(A set of items)

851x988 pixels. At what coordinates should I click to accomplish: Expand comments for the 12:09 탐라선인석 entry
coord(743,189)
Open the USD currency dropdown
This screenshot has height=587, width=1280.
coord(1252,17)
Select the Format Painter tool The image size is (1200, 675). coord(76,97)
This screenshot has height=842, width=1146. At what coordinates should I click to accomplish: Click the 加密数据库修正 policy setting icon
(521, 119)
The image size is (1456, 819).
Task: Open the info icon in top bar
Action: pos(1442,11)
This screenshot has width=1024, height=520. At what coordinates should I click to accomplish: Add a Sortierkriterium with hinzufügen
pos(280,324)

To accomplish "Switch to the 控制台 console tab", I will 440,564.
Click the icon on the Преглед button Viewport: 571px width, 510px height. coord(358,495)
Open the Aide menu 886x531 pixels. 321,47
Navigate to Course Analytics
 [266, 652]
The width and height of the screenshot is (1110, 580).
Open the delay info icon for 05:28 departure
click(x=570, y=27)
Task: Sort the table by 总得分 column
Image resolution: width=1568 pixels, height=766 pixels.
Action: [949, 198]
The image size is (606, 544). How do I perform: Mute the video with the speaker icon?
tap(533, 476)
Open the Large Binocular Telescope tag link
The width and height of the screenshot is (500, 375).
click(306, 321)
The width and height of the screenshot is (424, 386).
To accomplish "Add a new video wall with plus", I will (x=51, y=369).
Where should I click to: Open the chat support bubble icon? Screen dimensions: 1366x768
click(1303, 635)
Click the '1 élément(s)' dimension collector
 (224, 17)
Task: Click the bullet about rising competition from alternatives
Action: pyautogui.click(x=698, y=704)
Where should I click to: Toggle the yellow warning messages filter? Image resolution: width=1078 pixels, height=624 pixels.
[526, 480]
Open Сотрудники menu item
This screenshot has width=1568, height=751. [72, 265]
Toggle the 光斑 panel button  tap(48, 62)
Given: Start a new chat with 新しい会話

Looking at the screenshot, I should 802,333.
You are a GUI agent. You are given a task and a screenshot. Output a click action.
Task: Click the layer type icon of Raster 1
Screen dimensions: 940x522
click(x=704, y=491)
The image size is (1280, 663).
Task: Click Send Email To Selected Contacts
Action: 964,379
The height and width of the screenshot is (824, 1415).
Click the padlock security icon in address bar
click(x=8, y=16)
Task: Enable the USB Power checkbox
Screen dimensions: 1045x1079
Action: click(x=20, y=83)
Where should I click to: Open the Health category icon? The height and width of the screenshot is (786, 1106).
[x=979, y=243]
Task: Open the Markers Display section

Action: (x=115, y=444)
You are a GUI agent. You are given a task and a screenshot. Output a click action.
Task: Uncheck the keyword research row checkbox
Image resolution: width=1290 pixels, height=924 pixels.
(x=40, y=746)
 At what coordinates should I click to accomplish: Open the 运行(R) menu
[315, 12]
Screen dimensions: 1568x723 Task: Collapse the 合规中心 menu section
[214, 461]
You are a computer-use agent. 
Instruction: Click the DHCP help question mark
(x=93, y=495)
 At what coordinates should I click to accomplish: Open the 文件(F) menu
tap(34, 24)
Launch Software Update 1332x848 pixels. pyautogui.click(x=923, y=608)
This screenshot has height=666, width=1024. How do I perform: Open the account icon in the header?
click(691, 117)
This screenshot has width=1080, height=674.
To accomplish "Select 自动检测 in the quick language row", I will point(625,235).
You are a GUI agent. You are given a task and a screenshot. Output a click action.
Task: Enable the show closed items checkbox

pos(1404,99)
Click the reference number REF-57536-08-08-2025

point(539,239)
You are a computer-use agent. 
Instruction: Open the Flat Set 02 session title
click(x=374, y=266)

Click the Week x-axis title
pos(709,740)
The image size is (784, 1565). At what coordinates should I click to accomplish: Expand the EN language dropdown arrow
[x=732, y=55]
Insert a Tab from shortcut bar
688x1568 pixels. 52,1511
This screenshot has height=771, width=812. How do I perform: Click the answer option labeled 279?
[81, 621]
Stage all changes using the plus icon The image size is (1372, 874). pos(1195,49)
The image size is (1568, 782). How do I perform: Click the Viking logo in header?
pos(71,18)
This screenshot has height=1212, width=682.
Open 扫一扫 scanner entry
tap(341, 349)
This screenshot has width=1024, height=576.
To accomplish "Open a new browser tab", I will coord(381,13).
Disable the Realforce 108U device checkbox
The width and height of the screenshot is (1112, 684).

◆ EXERCISE AIM:
Give all of the lines in the items above as a Markdown table with the columns Row and Line, numbering each row and leaving out blank lines.

◆ THE RESULT:
| Row | Line |
|---|---|
| 1 | 851x988 pixels. At what coordinates should I click to accomplish: Expand comments for the 12:09 탐라선인석 entry |
| 2 | coord(743,189) |
| 3 | Open the USD currency dropdown |
| 4 | This screenshot has height=587, width=1280. |
| 5 | coord(1252,17) |
| 6 | Select the Format Painter tool The image size is (1200, 675). coord(76,97) |
| 7 | This screenshot has height=842, width=1146. At what coordinates should I click to accomplish: Click the 加密数据库修正 policy setting icon |
| 8 | (521, 119) |
| 9 | The image size is (1456, 819). |
| 10 | Task: Open the info icon in top bar |
| 11 | Action: pos(1442,11) |
| 12 | This screenshot has width=1024, height=520. At what coordinates should I click to accomplish: Add a Sortierkriterium with hinzufügen |
| 13 | pos(280,324) |
| 14 | To accomplish "Switch to the 控制台 console tab", I will 440,564. |
| 15 | Click the icon on the Преглед button Viewport: 571px width, 510px height. coord(358,495) |
| 16 | Open the Aide menu 886x531 pixels. 321,47 |
| 17 | Navigate to Course Analytics |
| 18 |  [266, 652] |
| 19 | The width and height of the screenshot is (1110, 580). |
| 20 | Open the delay info icon for 05:28 departure |
| 21 | click(x=570, y=27) |
| 22 | Task: Sort the table by 总得分 column |
| 23 | Image resolution: width=1568 pixels, height=766 pixels. |
| 24 | Action: [949, 198] |
| 25 | The image size is (606, 544). How do I perform: Mute the video with the speaker icon? |
| 26 | tap(533, 476) |
| 27 | Open the Large Binocular Telescope tag link |
| 28 | The width and height of the screenshot is (500, 375). |
| 29 | click(306, 321) |
| 30 | The width and height of the screenshot is (424, 386). |
| 31 | To accomplish "Add a new video wall with plus", I will (x=51, y=369). |
| 32 | Where should I click to: Open the chat support bubble icon? Screen dimensions: 1366x768 |
| 33 | click(1303, 635) |
| 34 | Click the '1 élément(s)' dimension collector |
| 35 |  (224, 17) |
| 36 | Task: Click the bullet about rising competition from alternatives |
| 37 | Action: pyautogui.click(x=698, y=704) |
| 38 | Where should I click to: Toggle the yellow warning messages filter? Image resolution: width=1078 pixels, height=624 pixels. |
| 39 | [526, 480] |
| 40 | Open Сотрудники menu item |
| 41 | This screenshot has width=1568, height=751. [72, 265] |
| 42 | Toggle the 光斑 panel button  tap(48, 62) |
| 43 | Given: Start a new chat with 新しい会話 |
| 44 | Looking at the screenshot, I should 802,333. |
| 45 | You are a GUI agent. You are given a task and a screenshot. Output a click action. |
| 46 | Task: Click the layer type icon of Raster 1 |
| 47 | Screen dimensions: 940x522 |
| 48 | click(x=704, y=491) |
| 49 | The image size is (1280, 663). |
| 50 | Task: Click Send Email To Selected Contacts |
| 51 | Action: 964,379 |
| 52 | The height and width of the screenshot is (824, 1415). |
| 53 | Click the padlock security icon in address bar |
| 54 | click(x=8, y=16) |
| 55 | Task: Enable the USB Power checkbox |
| 56 | Screen dimensions: 1045x1079 |
| 57 | Action: click(x=20, y=83) |
| 58 | Where should I click to: Open the Health category icon? The height and width of the screenshot is (786, 1106). |
| 59 | [x=979, y=243] |
| 60 | Task: Open the Markers Display section |
| 61 | Action: (x=115, y=444) |
| 62 | You are a GUI agent. You are given a task and a screenshot. Output a click action. |
| 63 | Task: Uncheck the keyword research row checkbox |
| 64 | Image resolution: width=1290 pixels, height=924 pixels. |
| 65 | (x=40, y=746) |
| 66 |  At what coordinates should I click to accomplish: Open the 运行(R) menu |
| 67 | [315, 12] |
| 68 | Screen dimensions: 1568x723 Task: Collapse the 合规中心 menu section |
| 69 | [214, 461] |
| 70 | You are a computer-use agent.  |
| 71 | Instruction: Click the DHCP help question mark |
| 72 | (x=93, y=495) |
| 73 |  At what coordinates should I click to accomplish: Open the 文件(F) menu |
| 74 | tap(34, 24) |
| 75 | Launch Software Update 1332x848 pixels. pyautogui.click(x=923, y=608) |
| 76 | This screenshot has height=666, width=1024. How do I perform: Open the account icon in the header? |
| 77 | click(691, 117) |
| 78 | This screenshot has width=1080, height=674. |
| 79 | To accomplish "Select 自动检测 in the quick language row", I will point(625,235). |
| 80 | You are a GUI agent. You are given a task and a screenshot. Output a click action. |
| 81 | Task: Enable the show closed items checkbox |
| 82 | pos(1404,99) |
| 83 | Click the reference number REF-57536-08-08-2025 |
| 84 | point(539,239) |
| 85 | You are a computer-use agent.  |
| 86 | Instruction: Open the Flat Set 02 session title |
| 87 | click(x=374, y=266) |
| 88 | Click the Week x-axis title |
| 89 | pos(709,740) |
| 90 | The image size is (784, 1565). At what coordinates should I click to accomplish: Expand the EN language dropdown arrow |
| 91 | [x=732, y=55] |
| 92 | Insert a Tab from shortcut bar |
| 93 | 688x1568 pixels. 52,1511 |
| 94 | This screenshot has height=771, width=812. How do I perform: Click the answer option labeled 279? |
| 95 | [81, 621] |
| 96 | Stage all changes using the plus icon The image size is (1372, 874). pos(1195,49) |
| 97 | The image size is (1568, 782). How do I perform: Click the Viking logo in header? |
| 98 | pos(71,18) |
| 99 | This screenshot has height=1212, width=682. |
| 100 | Open 扫一扫 scanner entry |
| 101 | tap(341, 349) |
| 102 | This screenshot has width=1024, height=576. |
| 103 | To accomplish "Open a new browser tab", I will coord(381,13). |
| 104 | Disable the Realforce 108U device checkbox |
| 105 | The width and height of the screenshot is (1112, 684). |